# Work to complete
Give an exact copy of every entry.

[Data entries]
*** Begin section ***
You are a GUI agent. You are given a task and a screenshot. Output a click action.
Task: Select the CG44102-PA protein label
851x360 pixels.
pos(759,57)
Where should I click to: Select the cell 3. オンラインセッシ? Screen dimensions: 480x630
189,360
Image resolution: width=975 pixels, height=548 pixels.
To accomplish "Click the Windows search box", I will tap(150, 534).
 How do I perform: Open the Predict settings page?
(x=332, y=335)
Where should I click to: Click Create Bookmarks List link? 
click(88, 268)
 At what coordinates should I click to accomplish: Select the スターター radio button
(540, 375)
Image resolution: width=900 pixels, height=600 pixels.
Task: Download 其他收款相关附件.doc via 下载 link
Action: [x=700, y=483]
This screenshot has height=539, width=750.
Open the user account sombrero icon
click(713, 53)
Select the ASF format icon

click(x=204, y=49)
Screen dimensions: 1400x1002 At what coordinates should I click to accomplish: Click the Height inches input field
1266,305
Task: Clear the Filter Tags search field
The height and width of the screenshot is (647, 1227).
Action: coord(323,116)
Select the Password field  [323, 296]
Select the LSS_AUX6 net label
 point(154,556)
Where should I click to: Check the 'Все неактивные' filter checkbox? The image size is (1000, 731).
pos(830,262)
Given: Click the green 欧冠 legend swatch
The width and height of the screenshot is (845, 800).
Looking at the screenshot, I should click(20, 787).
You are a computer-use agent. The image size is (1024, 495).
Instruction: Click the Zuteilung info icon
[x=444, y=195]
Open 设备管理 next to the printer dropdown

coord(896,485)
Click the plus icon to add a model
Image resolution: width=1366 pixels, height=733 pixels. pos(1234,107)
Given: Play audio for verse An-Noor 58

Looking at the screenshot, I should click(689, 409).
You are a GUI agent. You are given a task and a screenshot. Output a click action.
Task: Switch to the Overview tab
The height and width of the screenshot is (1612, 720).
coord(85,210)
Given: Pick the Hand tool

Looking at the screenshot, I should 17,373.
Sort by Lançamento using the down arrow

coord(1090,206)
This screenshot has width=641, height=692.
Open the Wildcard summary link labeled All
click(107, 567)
*** End section ***
# Task solution
You are a GUI agent. You are given a task and a screenshot. Output a click action.
Task: Select the CG44102-PA protein label
851x360 pixels.
pos(759,57)
Where should I click to: Select the cell 3. オンラインセッシ? Screen dimensions: 480x630
189,360
Image resolution: width=975 pixels, height=548 pixels.
To accomplish "Click the Windows search box", I will tap(150, 534).
 How do I perform: Open the Predict settings page?
(x=332, y=335)
Where should I click to: Click Create Bookmarks List link? 
click(88, 268)
 At what coordinates should I click to accomplish: Select the スターター radio button
(540, 375)
Image resolution: width=900 pixels, height=600 pixels.
Task: Download 其他收款相关附件.doc via 下载 link
Action: [x=700, y=483]
This screenshot has height=539, width=750.
Open the user account sombrero icon
click(713, 53)
Select the ASF format icon

click(x=204, y=49)
Screen dimensions: 1400x1002 At what coordinates should I click to accomplish: Click the Height inches input field
1266,305
Task: Clear the Filter Tags search field
The height and width of the screenshot is (647, 1227).
Action: coord(323,116)
Select the Password field  [323, 296]
Select the LSS_AUX6 net label
 point(154,556)
Where should I click to: Check the 'Все неактивные' filter checkbox? The image size is (1000, 731).
pos(830,262)
Given: Click the green 欧冠 legend swatch
The width and height of the screenshot is (845, 800).
Looking at the screenshot, I should click(20, 787).
You are a computer-use agent. The image size is (1024, 495).
Instruction: Click the Zuteilung info icon
[x=444, y=195]
Open 设备管理 next to the printer dropdown

coord(896,485)
Click the plus icon to add a model
Image resolution: width=1366 pixels, height=733 pixels. pos(1234,107)
Given: Play audio for verse An-Noor 58

Looking at the screenshot, I should click(689, 409).
You are a GUI agent. You are given a task and a screenshot. Output a click action.
Task: Switch to the Overview tab
The height and width of the screenshot is (1612, 720).
coord(85,210)
Given: Pick the Hand tool

Looking at the screenshot, I should 17,373.
Sort by Lançamento using the down arrow

coord(1090,206)
This screenshot has width=641, height=692.
Open the Wildcard summary link labeled All
click(107, 567)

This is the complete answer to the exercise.